We conducted a single-center retrospective data-readiness, computable label-generation, and label-validation study using inpatient discharge abstracts from Shenzhen Third People's Hospital from January 1, 2010, to April 30, 2026. The primary unit of analysis was hospitalization. Hospitalizations were eligible when the source discharge-abstract query identified a tuberculosis-related diagnosis together with hemoptysis or ICD code R04.2. Non-mutually exclusive labels were generated from diagnosis fields, procedure names, rescue records, transfusion fields or costs, and discharge-status outcomes. A stratified sample of 200 hospitalization-level records from the extracted cohort was used for validation of selected labels, with oversampling of escalation-related labels.
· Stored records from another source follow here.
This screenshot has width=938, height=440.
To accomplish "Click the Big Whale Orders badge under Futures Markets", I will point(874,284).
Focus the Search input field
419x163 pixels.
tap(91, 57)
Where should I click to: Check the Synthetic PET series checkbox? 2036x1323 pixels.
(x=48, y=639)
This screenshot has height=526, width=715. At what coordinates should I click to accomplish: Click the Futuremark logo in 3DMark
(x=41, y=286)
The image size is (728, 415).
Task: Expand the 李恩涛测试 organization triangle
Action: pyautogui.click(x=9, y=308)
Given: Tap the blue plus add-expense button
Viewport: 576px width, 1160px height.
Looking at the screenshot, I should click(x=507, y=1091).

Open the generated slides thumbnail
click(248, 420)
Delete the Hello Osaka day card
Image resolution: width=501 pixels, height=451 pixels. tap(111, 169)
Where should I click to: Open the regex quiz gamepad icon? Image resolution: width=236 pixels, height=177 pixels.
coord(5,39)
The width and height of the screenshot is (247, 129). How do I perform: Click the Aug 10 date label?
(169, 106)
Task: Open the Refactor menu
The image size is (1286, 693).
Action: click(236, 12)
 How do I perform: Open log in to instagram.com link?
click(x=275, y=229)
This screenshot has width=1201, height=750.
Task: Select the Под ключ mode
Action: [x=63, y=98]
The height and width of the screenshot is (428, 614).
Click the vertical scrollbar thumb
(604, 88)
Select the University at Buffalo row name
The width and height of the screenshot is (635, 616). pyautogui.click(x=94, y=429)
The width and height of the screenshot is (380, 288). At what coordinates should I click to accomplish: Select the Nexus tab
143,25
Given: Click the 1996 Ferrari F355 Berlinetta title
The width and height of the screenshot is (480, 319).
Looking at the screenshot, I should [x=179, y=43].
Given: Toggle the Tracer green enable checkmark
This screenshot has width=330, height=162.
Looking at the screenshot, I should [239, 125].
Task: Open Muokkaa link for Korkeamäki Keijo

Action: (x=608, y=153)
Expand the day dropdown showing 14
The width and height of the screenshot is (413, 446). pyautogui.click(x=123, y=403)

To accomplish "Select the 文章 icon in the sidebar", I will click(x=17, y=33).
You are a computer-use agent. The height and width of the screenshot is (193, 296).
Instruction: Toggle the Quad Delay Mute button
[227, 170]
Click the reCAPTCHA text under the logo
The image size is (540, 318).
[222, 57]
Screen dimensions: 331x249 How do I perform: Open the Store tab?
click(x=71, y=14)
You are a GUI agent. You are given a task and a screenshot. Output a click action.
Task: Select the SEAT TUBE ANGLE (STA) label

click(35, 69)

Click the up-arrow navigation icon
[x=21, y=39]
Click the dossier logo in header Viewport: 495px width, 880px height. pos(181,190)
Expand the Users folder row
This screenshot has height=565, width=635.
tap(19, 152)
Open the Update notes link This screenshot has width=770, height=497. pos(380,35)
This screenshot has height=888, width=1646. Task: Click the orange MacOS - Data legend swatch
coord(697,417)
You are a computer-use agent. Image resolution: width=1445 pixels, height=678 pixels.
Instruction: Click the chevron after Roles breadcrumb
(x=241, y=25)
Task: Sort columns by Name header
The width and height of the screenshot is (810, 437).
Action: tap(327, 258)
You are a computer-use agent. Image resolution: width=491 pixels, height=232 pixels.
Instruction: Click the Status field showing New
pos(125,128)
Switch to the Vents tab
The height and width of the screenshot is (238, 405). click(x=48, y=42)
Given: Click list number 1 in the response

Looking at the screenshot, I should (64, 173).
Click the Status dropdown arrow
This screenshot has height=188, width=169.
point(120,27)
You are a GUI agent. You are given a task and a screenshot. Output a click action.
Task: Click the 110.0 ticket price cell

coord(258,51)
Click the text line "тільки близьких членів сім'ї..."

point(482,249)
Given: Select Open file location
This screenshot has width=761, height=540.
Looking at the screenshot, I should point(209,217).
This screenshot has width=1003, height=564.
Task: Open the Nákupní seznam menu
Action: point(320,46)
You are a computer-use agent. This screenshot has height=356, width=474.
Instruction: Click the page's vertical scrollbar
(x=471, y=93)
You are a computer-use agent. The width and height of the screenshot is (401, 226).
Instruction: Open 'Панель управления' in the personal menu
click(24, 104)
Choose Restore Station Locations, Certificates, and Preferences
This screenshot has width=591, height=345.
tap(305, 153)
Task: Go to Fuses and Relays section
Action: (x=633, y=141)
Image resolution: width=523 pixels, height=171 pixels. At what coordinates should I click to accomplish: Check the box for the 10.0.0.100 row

Positive predictive value (PPV), negative predictive value (NPV), sensitivity, specificity, and Cohen's kappa were calculated where denominators were estimable. Exploratory multivariable logistic regression was used only as a first-layer label co-occurrence analysis, with robust standard errors clustered by medical record number.

Results:

The cohort included 8443 hospitalizations corresponding to 7161 unique medical record numbers; 791 medical record numbers had repeated hospitalizations. Male sex accounted for 6201 hospitalizations (73.4%), median age was 41.0 years (IQR 27.0-56.0), and median length of stay was 10.0 days (IQR 7.0-14.0). A15/A16 respiratory tuberculosis was the primary diagnosis in 6314 hospitalizations (74.8%). Discharge-abstract-derived labels identified post-tuberculosis or structural lung disease in 2622 hospitalizations (31.1%), pulmonary infection-inflammation in 3033 (35.9%), and a diagnosis-derived systemic-complexity flag in 3352 (39.7%). The composite escalation-event label occurred in 1555 hospitalizations (18.4%). Within the extracted validation sample, cohort inclusion was confirmed in all 200 reviewed records. The composite escalation-event label had 120 true positives and 80 true negatives, with PPV, NPV, sensitivity, and specificity all equal to 1.000 within the sampled validation set. Pulmonary infection-inflammation had 1 false negative, with sensitivity 0.988 and kappa 0.990. The diagnosis-derived systemic-complexity flag had 92 evaluable records after exclusion of unclear classifications, highlighting the need for cautious interpretation of diagnosis-derived comorbidity timing. Because the validation sample was stratified and enriched for escalation-related labels, validation estimates should be interpreted as label-level operational agreement within the sampled cohort rather than as hospital-wide source-query performance.

Conclusions:

In this specialized hospital setting, inpatient discharge abstracts could be reused as a first-layer indexing and computable label-generation source for hospitalized pulmonary tuberculosis with hemoptysis. However, discharge abstracts alone were not data ready for standardized hemoptysis severity grading, hemostatic treatment-effectiveness evaluation, or multimodal risk prediction. Their primary value lies in constructing eligible hospitalization episodes, generating transparent first-layer labels, and defining data-linkage requirements for medication, nursing, physiologic, laboratory, imaging, interventional, and longitudinal follow-up data.